* [TRECHO DO DOCUMENTO]
* * * *

Editado pela Solisluna, ‘Roma Negra’ marca estreia literária de Esteban Vivaldi, ilustrador ítalo-chileno radicado na capital baiana.
Dois adolescentes do interior querem conhecer o mar e começam uma viagem atrevida pelo sertão. Um pintor em decadência tenta se salvar através da arte. Um marinheiro aporta na capital baiana, onde enfrenta um passado obscuro. Enfim, Alexandrina, típica moça da periferia, que se vira como pode, e que converge todas essas histórias, representando a Cidade da Bahia, com seus mistérios e recomeços. Os personagens fazem parte da graphic novel Roma Negra, de Esteban Vivaldi, editado pela Solisluna.

* * * *

* [REGISTROS DE DADOS]
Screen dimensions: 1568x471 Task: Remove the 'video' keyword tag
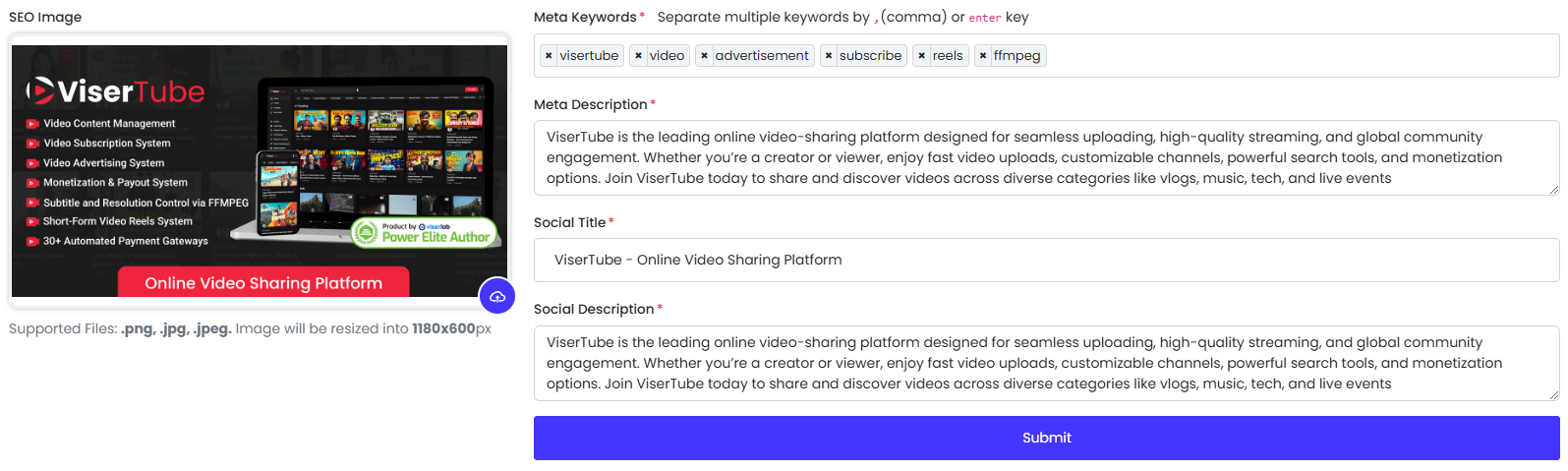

* * * *

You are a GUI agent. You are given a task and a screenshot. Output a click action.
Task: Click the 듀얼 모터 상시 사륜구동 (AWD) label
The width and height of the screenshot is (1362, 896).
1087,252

* * * *

* [INSTRUÇÕES DO EXERCÍCIO] No texto sobre a graphic novel Roma Negra, o que os dois adolescentes do interior querem conhecer? Os registros foram tirados de outra fonte.

* [RESULTADO DA TAREFA] O mar.